Wehringhausen. . Kriegsgefangene mussten während der NS-Zeit in der Accumulatorenfabrik in Wehringhausen arbeiten. Davon profitierte der Groß-Industrielle Günther Quandt, der das Werk in den 20er Jahren gekauft hatte. Über die Familie und ihre Vergangenheit referiert Prof. Joachim Scholtyseck am Donnerstag, 19. Januar, 19.30 Uhr.

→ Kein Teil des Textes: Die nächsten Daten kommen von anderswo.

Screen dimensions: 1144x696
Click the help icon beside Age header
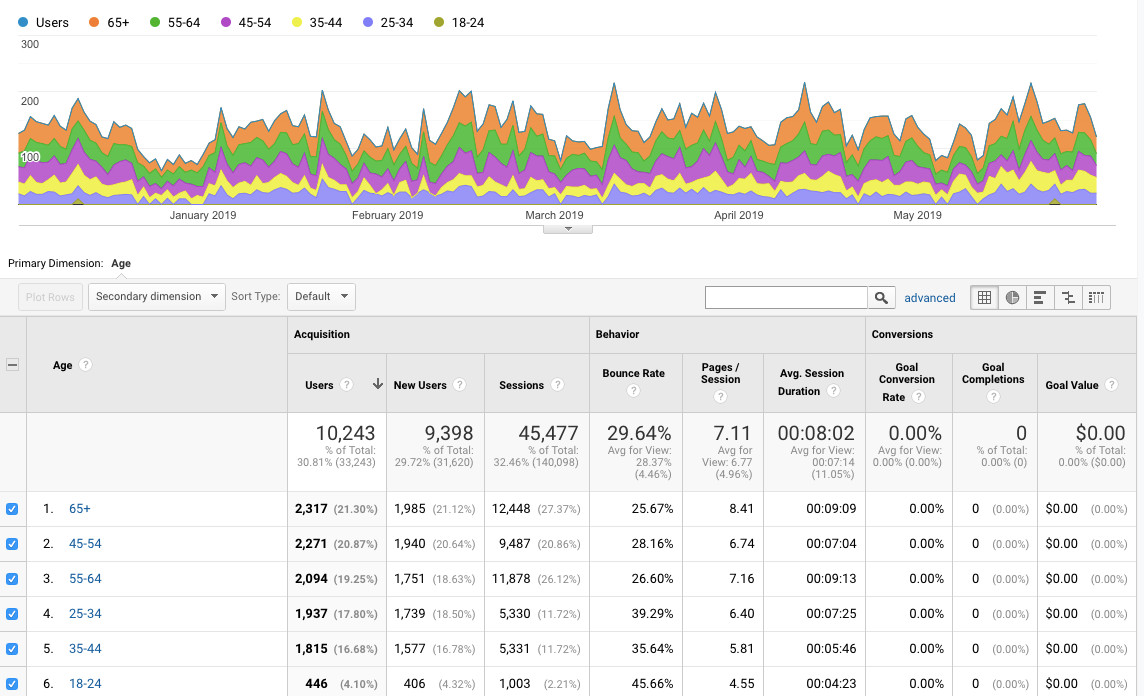[86, 365]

Ein Konzentrationslager wurde neben ihrer Fabrik in Hannover-Stöcken errichtet. Kriegsgefangene mussten in ihren Werken unter härtesten Bedingungen schuften. Auch in der Accumulatoren Fabrik in Wehringhausen kamen sie zum Einsatz. Im Dritten Reich haben Günther und Herbert Quandt das Familienvermögen vergrößert. Darüber spricht der Historiker Prof. Joachim Scholtyseck am Donnerstag, 19. Januar, 19.30 Uhr, im Historischen Centrum.
Jahrzehnte haben Quandts Erben über diese dunklen Seiten der Familiengeschichte geschwiegen. Jetzt haben Mitglieder einer der reichsten Familien Deutschlands (geschätztes Vermögen: 20 Milliarden Euro) ihr Schweigen gebrochen.

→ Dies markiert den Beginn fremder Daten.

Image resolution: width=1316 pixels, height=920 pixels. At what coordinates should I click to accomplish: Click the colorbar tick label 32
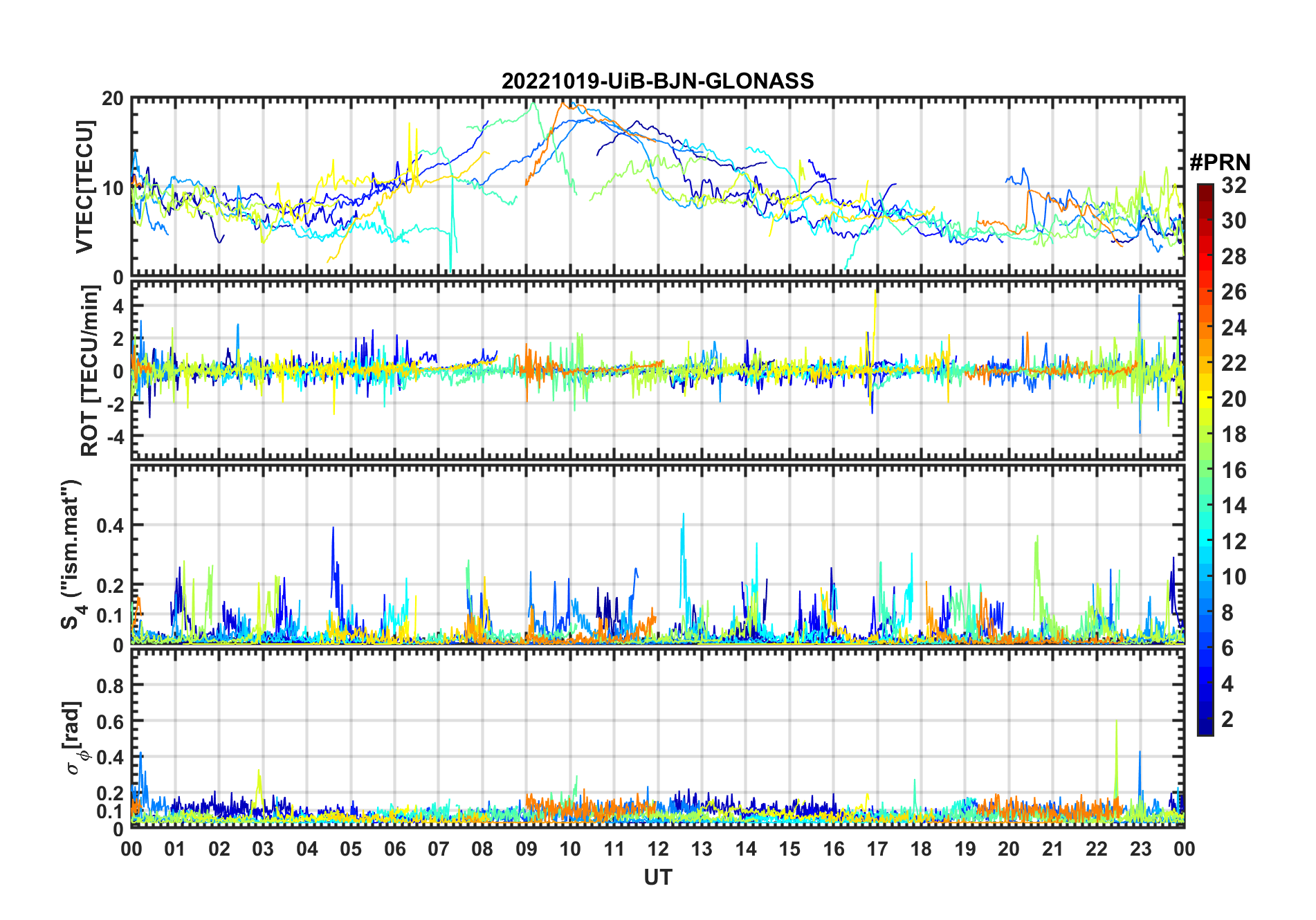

Zwangsarbeiter beschäftigt
In einem Interview mit der Wochenzeitschrift Die Zeit haben Ende September Gabriele und Stefan Quandt (Großaktionär bei BMW) über ihren Großvater Günther gesprochen. Er war es, der die Unternehmensgruppe - darunter auch die Accumulatoren Fabrik (AFA) in Wehringhausen - in NS-Zeit ausbaute und Zwangsarbeiter in seinen Werken beschäftigte.

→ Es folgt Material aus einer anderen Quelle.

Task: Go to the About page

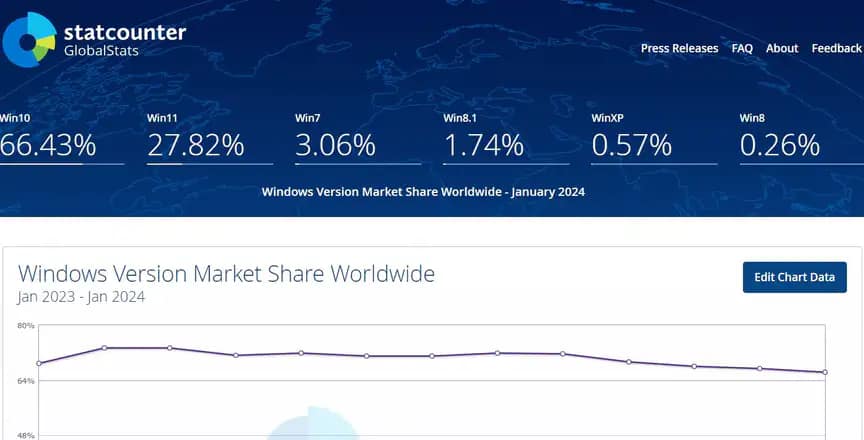Action: [x=782, y=48]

Maßgeblichen Anteil an den Erkenntnissen über Quandt und das im Volksmund nur Accu genannte Werk haben auch die Forschungen des Hagener Historikers Dr. Ralf Blank, der die Abteilung Geschichte, Archäologie und Geologie des Historischen Centrums leitet. „Das Schweigen der Quandts“ hieß eine preisgekrönte ARD-Dokumentation, die das Verhalten von Günther Quandt und Sohn Herbert im Dritten Reich anklagte und die die Autoren auch nach Hagen führte. Ein Film, für den auch Blank interviewt wurde, und der die Familie nach der Aussage ihres Sprechers so sehr bewegte, dass sie selbst den Bonner Historiker Prof. Scholtyseck mit einem Forschungsprojekt beauftragten. Ihm öffneten sie die Archive.
„Der Aufstieg der Quandts“
Das Ergebnis ist das 1200 Seiten umfassende Buch „Der Aufstieg der Quandts“, das auch das Stammwerk der Accumulatoren Fabrik (später Varta) ausführlich thematisiert. Die AFA gehörte Günther Quandt seit 1922.
„Die Ergebnisse meiner Forschung werden dadurch in einen größeren Zusammenhang gestellt“, so Dr. Ralf Blank, dessen Arbeiten (unter anderem das Buch „Hagen im Zweiten Weltkrieg“) für Scholtyseck zu den wichtigsten Quellen gehören. „Nämlich in den der Geschichte der Familie und der umfangreichen Firmengruppe.“
„Geschickter Opportunist“
Scholtyseck und Blank sind sich in ihrem Urteil über Günther Quandt einig. „Er war ein geschickter Opportunist“, so Scholtyseck in einem Interview der Wirtschaftswoche. „Skrupellos nutzte er alle Möglichkeiten, die ihm das nationalsozialistische Regime bot.“
Dabei spielte der Standort Hagen eine zentrale Rolle. „Das AFA-Werk war im Dritten Reich und auch schon vorher der wichtigste Arbeitgeber der Stadt“, so Ralf Blank, „zeitweise wurden hier mehr als 6000 Arbeitskräfte beschäftigt. Schon vor dem ersten Weltkrieg wurden hier Batterien für U-Boote gebaut. Im Dritten Reich knüpfte man an diese Tradition an. Schon vor der eigentlichen Wiederaufrüstungen gingen 1934 die ersten U-Boot- und Torpedobatterien nach Kiel und Hamburg.“
Buch über Geschichte der Accu
Im Krieg wurden Gefangene als Arbeitskräfte eingesetzt, um die Produktion aufrechtzuerhalten. In anderen Werken wie Hannover-Stöcken kamen auch KZ-Häftlinge zum Einsatz.
Blank arbeitet derzeit an einem Buch über die 125-jährige Geschichte der „Accu“. Hierfür sucht der Historiker noch Zeitzeugen und Mitarbeiter, die mit Aufzeichnungen, Fotos und Erinnerungen einen Beitrag zur Forschung leisten wollen.